We both turned left at the alley’s dead end. “Where are you trying to go?” the man asked.
“Oh, I’m looking for a cafe called Merchant’s Lane.”
“Merchant’s Lane? This isn’t Merchant’s Lane.”
Of course the cafe had to have a confusing name when needing directions to find it, I thought.
“That’s just the name of it. It’s supposed to be on Petaling Four.”
He looked at my phone. “I need some kind of landmark to see where it is. Ah, there’s the temple.” He pointed to the temple mark on my phone map. “The temple is over here,” he pointed back the way we had come and to the left. “It should be across the way from the temple. Here, I will guide you.”
And he walked me back to Petaling Four, where we had started.
“Is it Jalan (malay word for road) or Lorong (malay word for lane) Petaling Four? Those can get confused.”
“It’s Lorong,” I replied as I showed him the address on my map, then looked up at the sign reading “Lorong Petaling Four” before us.
He was stumped as to why there was no cafe around too. “It’s okay,” I said, “I’ll take a look up the street and if I don’t find it, I can just go to another cafe.”
“Yeah, it should be somewhere on this street,” he agreed.
He asked where I was from and, with a touch of concern, if I was traveling alone. He was glad to hear I was in the city with my family. I thanked him for his help and wished him a good day.
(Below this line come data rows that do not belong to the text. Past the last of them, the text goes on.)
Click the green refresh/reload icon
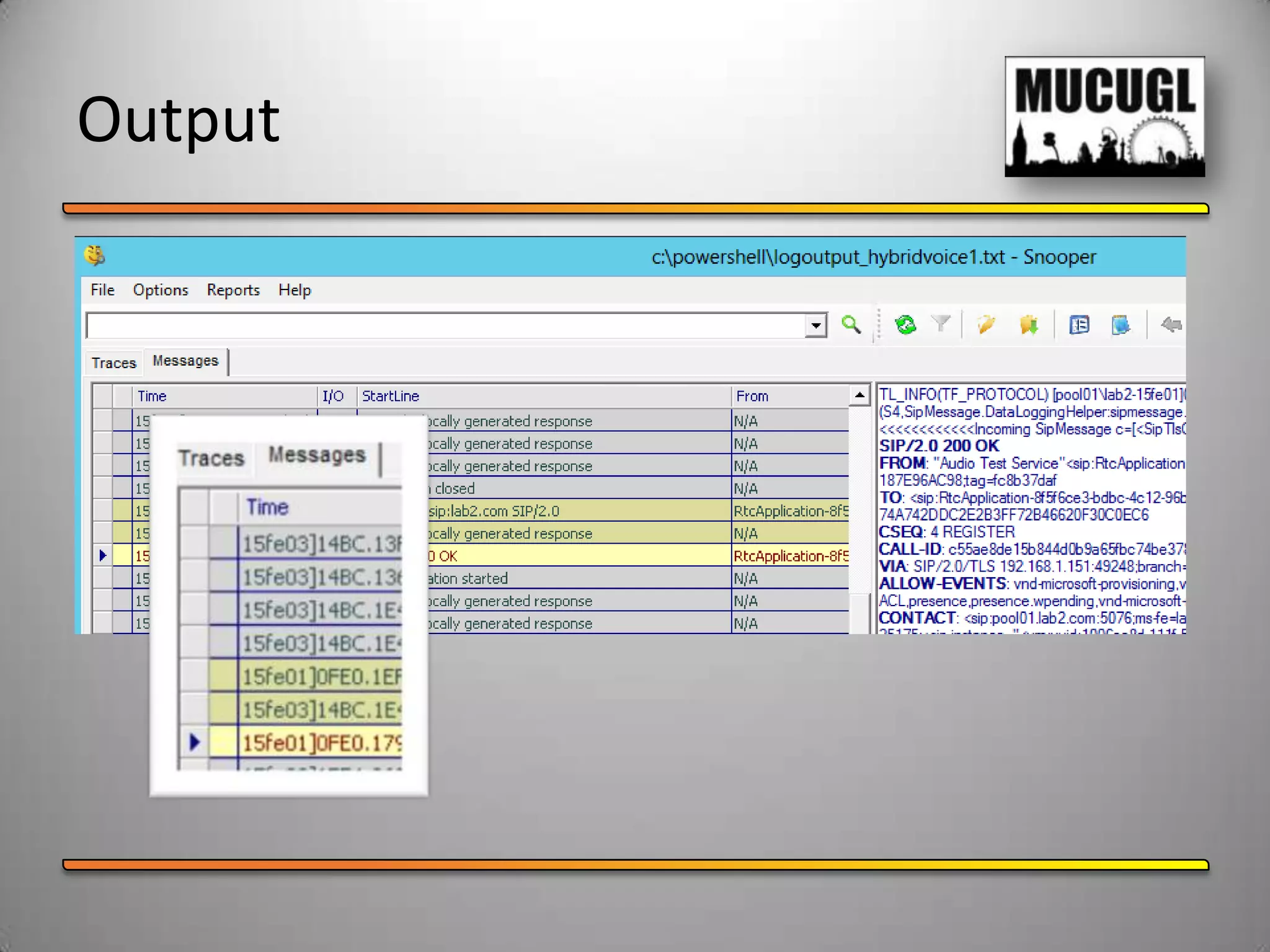The height and width of the screenshot is (952, 1270). click(905, 325)
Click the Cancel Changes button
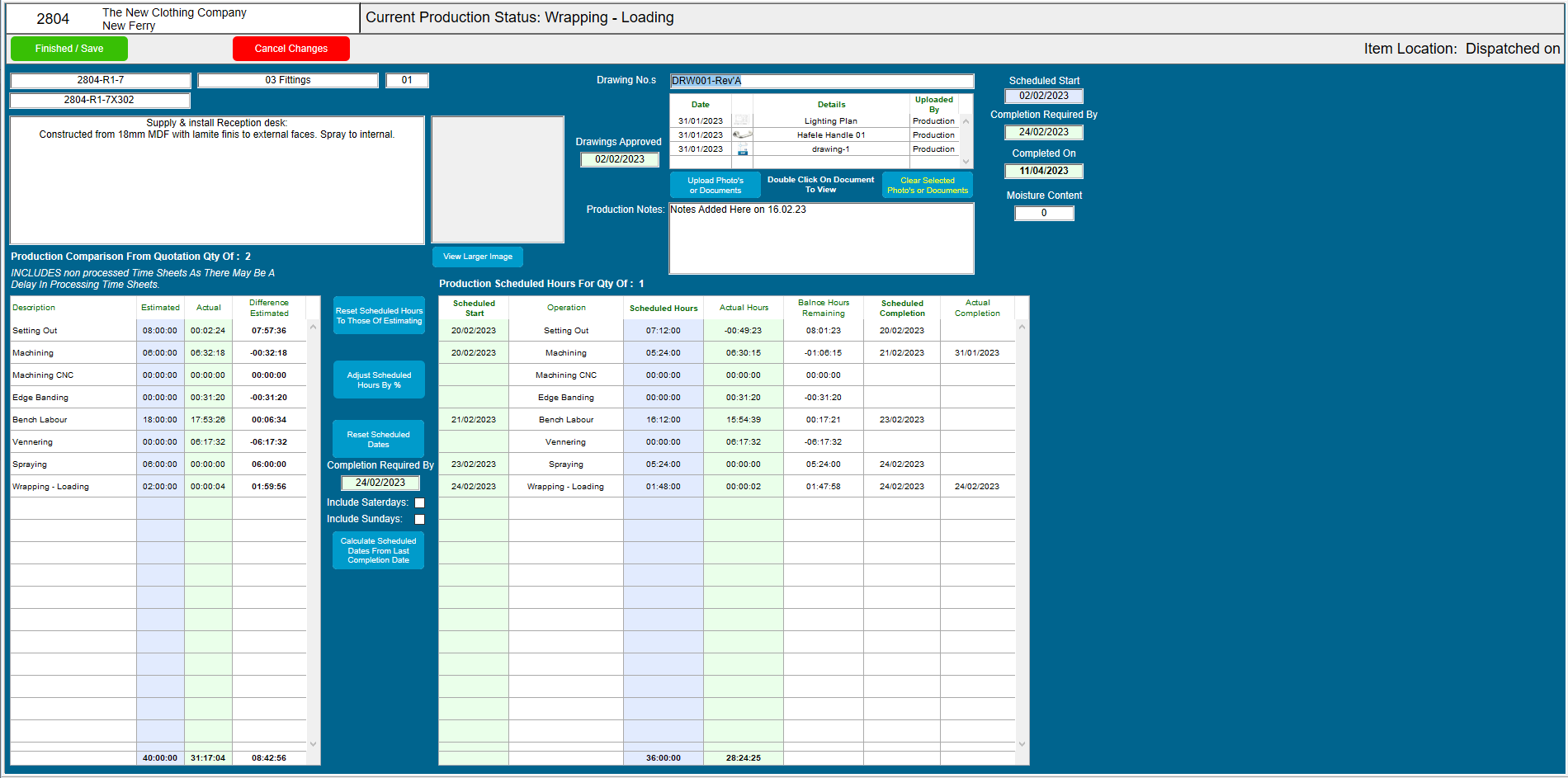Image resolution: width=1568 pixels, height=778 pixels. 290,49
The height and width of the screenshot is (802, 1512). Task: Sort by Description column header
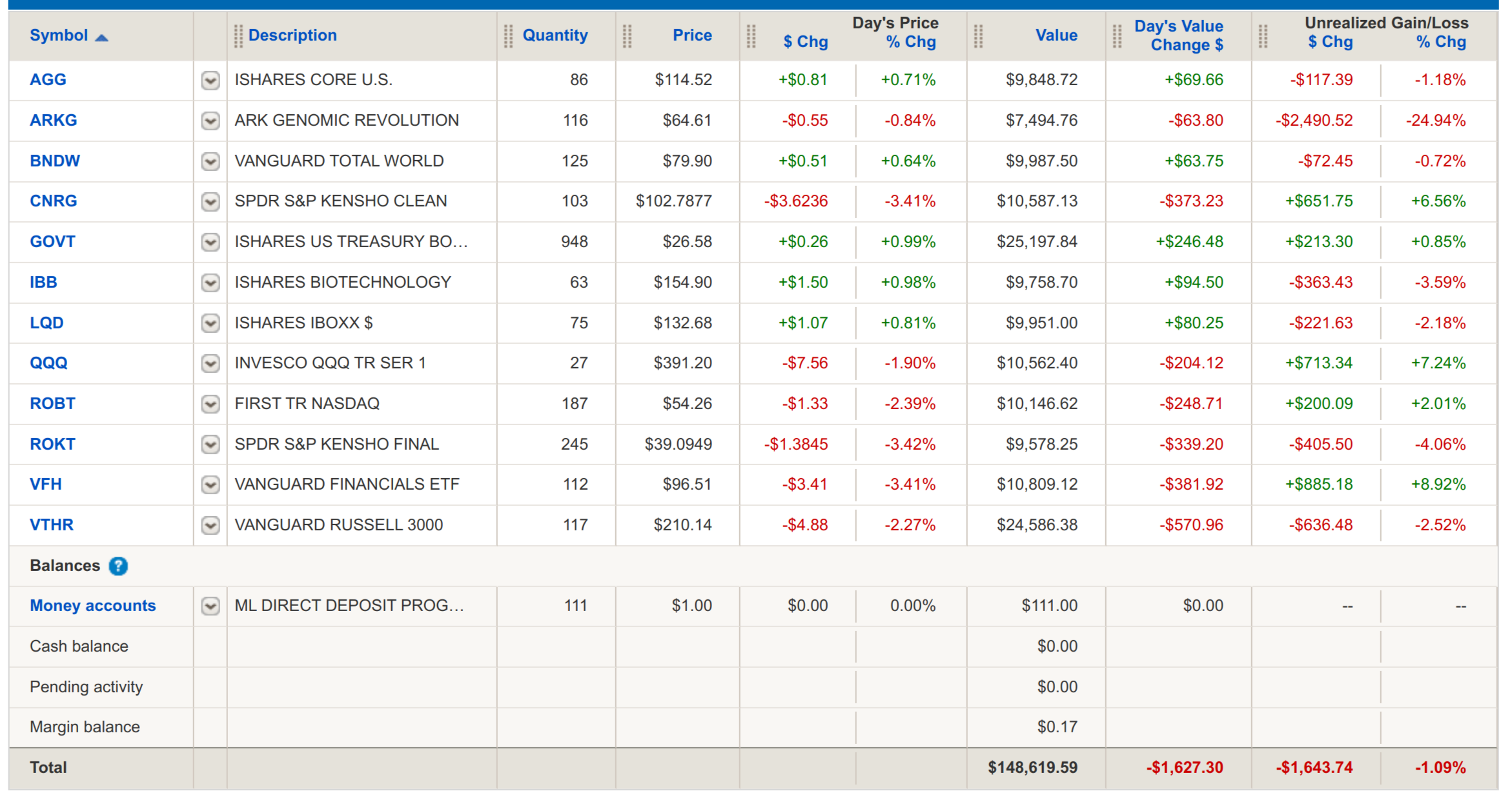click(292, 35)
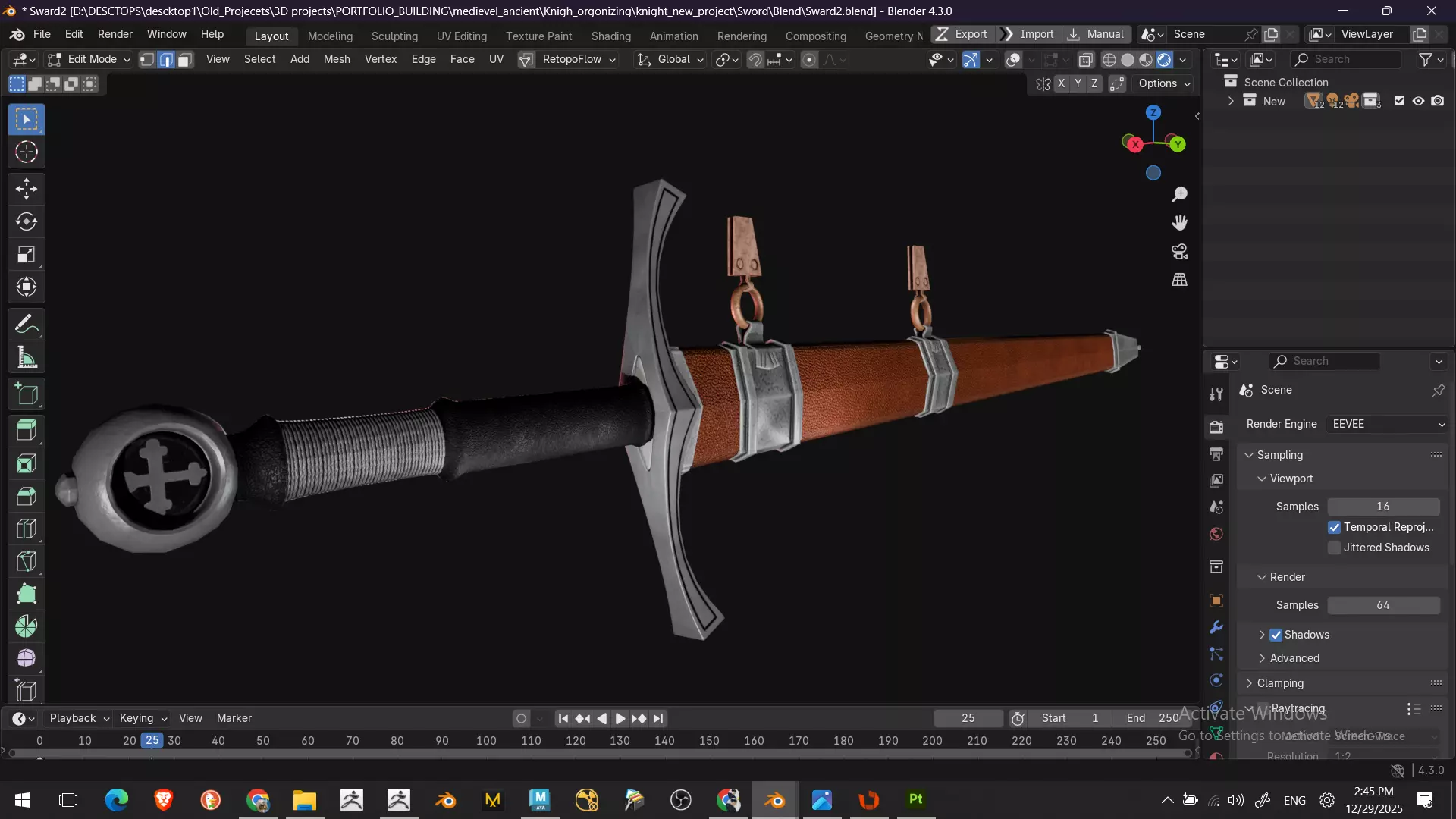The height and width of the screenshot is (819, 1456).
Task: Switch to face select mode
Action: click(x=184, y=60)
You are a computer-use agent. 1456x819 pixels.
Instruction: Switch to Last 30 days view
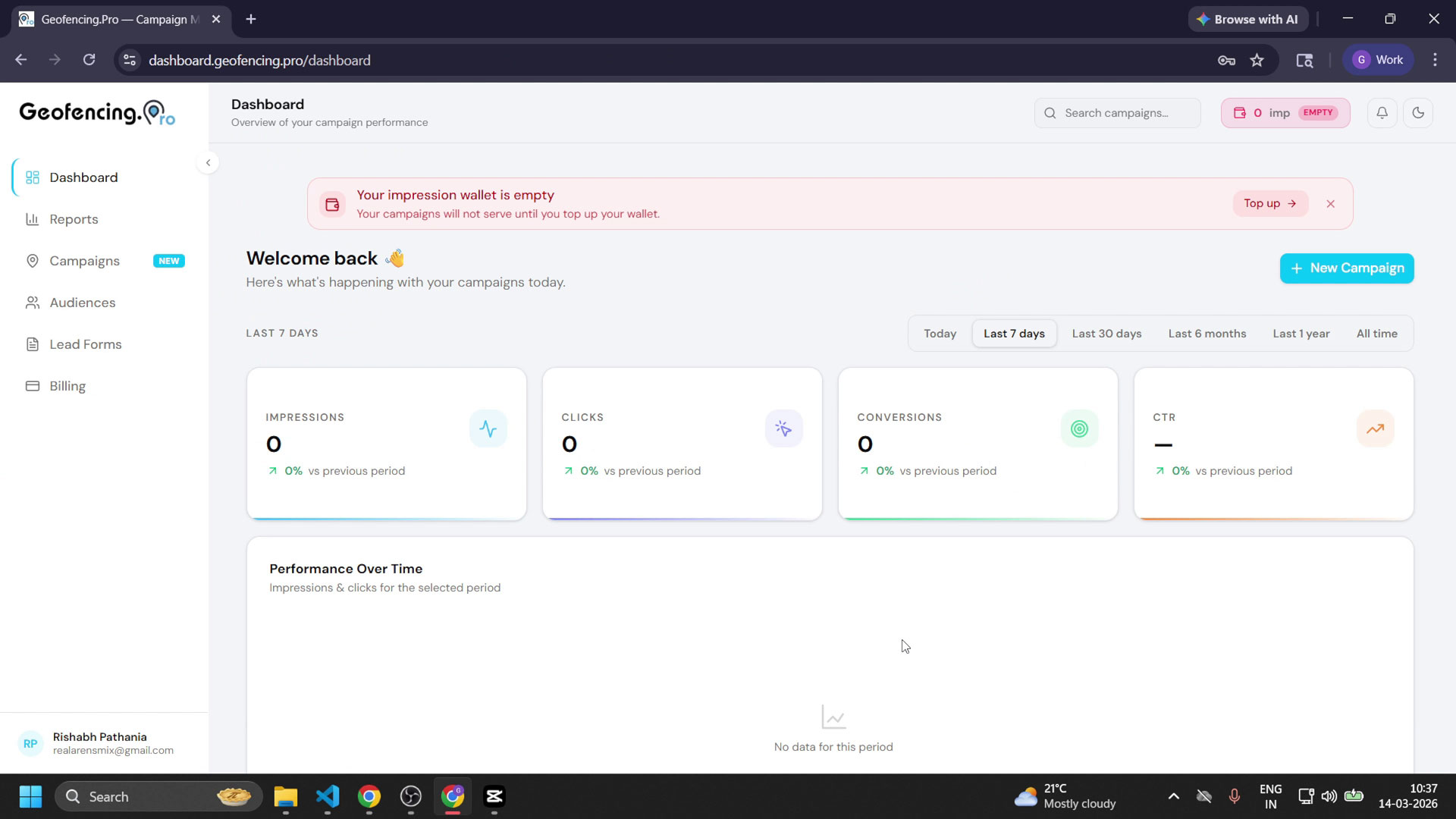[1106, 333]
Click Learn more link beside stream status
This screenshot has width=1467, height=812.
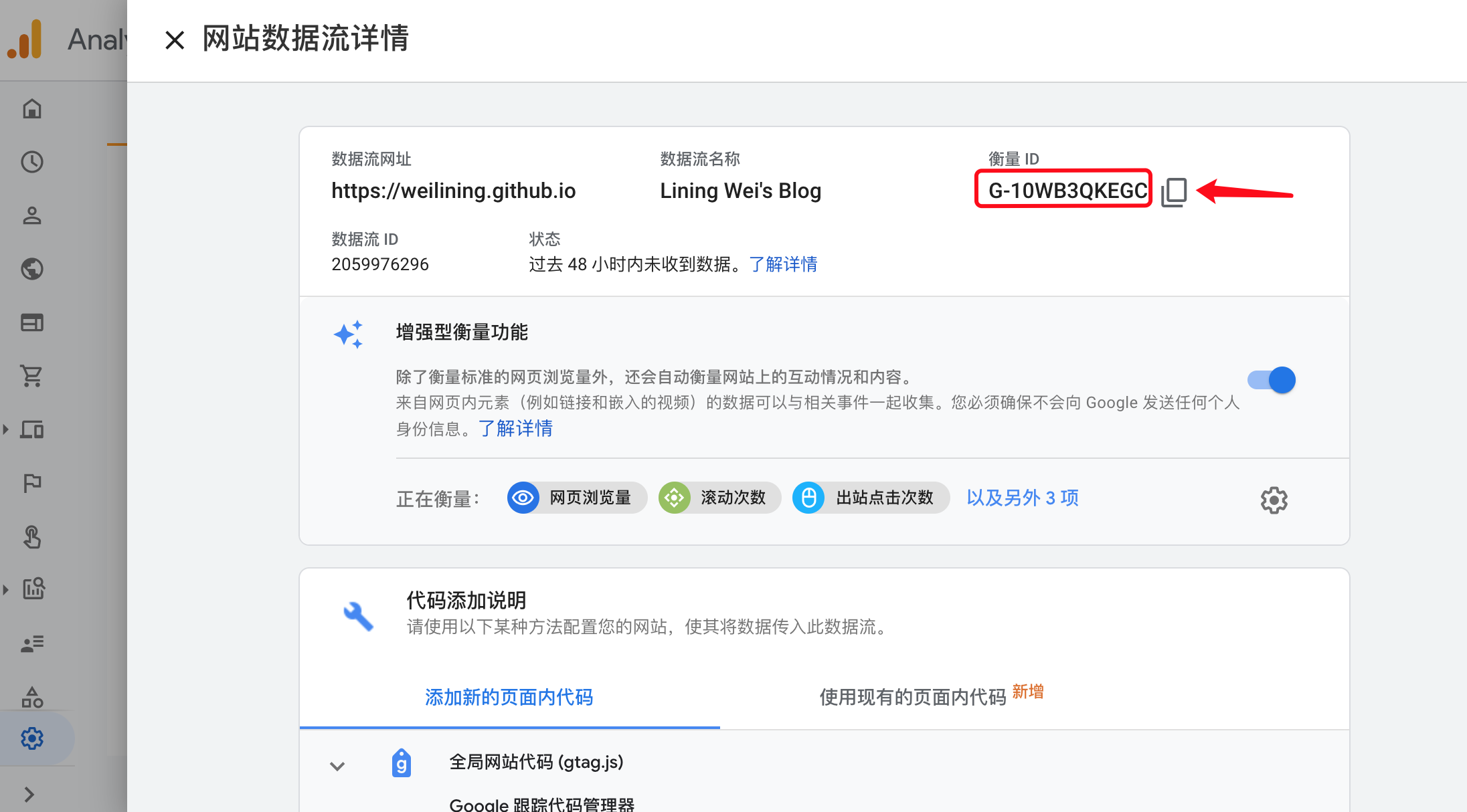783,264
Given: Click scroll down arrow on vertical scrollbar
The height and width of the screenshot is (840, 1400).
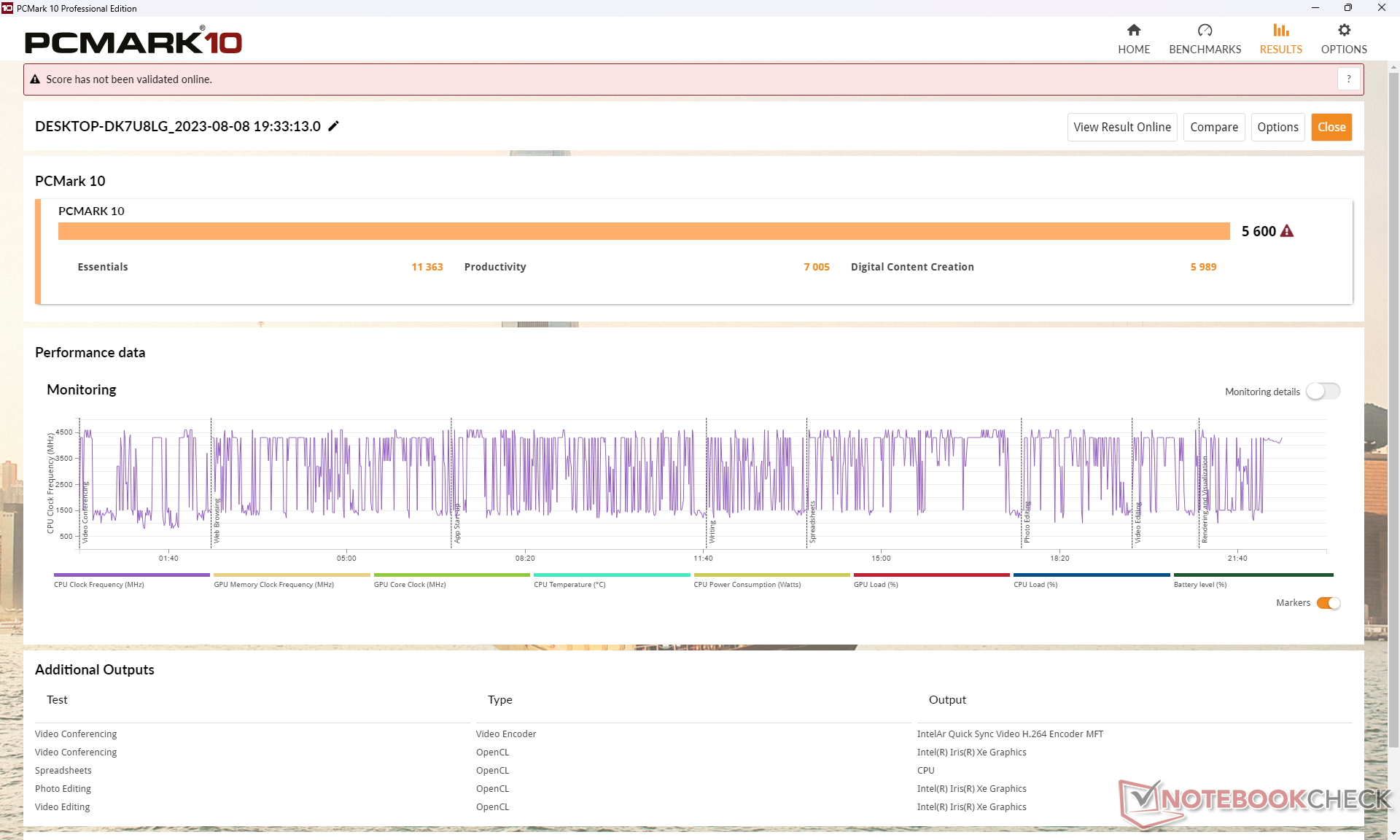Looking at the screenshot, I should coord(1393,833).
He replied in kind and went on his way.
I had an easy time trusting this Indian Malaysian man, despite the terrible situations we experienced with the men in Sri Lanka just a few days prior. That’s because I’ve had four months experience with the Malaysian people. To tell you that I’m excited each time we fly back will tell you that my experiences have been positive. My mom makes fun of how happy I am when I’m in Malaysia.
I love these Malaysian people. Their friendliness is only equal to those whom we met in Taiwan. Yet I’m guarded with every man I meet until I can decide if he is safe or not. This is the way you must be in just about every country, including Malaysia. The locals will say the same, including a lady I met at the cafe.
I entered the building where the cafe was supposed to be. It was a girl’s college. A man there directed me to a staircase the next building over that led to Merchant’s Lane. (He even ran out after me to make sure I found the staircase. See, people are so nice here.)
I was greeted with friendliness at the cafe and took a seat. When my food arrived, the lady next to me asked what I had ordered and if she could take a picture of it so she could remember to order it next time. The lady took her picture and asked if I came to that cafe frequently, where I was from, and if I was traveling alone. She was a friendly Chinese Malaysian who had a bit of advice for me.
After telling her that I very much liked Malaysia because of the friendly people, she was pleased and a bit surprised. “I saw one foreign girl use her camera to take a video around outside and a man ran up and stole it from her. Sometimes it’s not so safe here. You must be careful,” she warned.
This is how it is. Most Malaysians are the best people, but those stellar citizens will take you under their wing, as the Indian Malaysian man did when helping me with directions, or give you a warning in protection against that small percentage of people that you must watch out for in this country.
A huge population of Bangladeshis, Indians, Burmese, and men from Muslim nations such as Pakistan and Syria live and work in Malaysia. Malaysia is like the USA of this side of the world. People flock here for work, education, and opportunities. While I love the mixture of cultures in the Malaysian culture (Malaysian Indians, Muslim Malays, and Malaysian Chinese), there are also foreign cultures mixed in, most of which are much poorer and with less respect for life, women, and Western values than you will find from your local Malaysian.
Malaysia is a big, huge melting pot of peoples. I love to go to Malaysia because I don’t feel like a stranger or outsider when I’m there. While I wouldn’t go out at night or walk down alleys in areas I wasn’t already familiar with, it’s an amazing place to be. Every time we visit, I feel at home.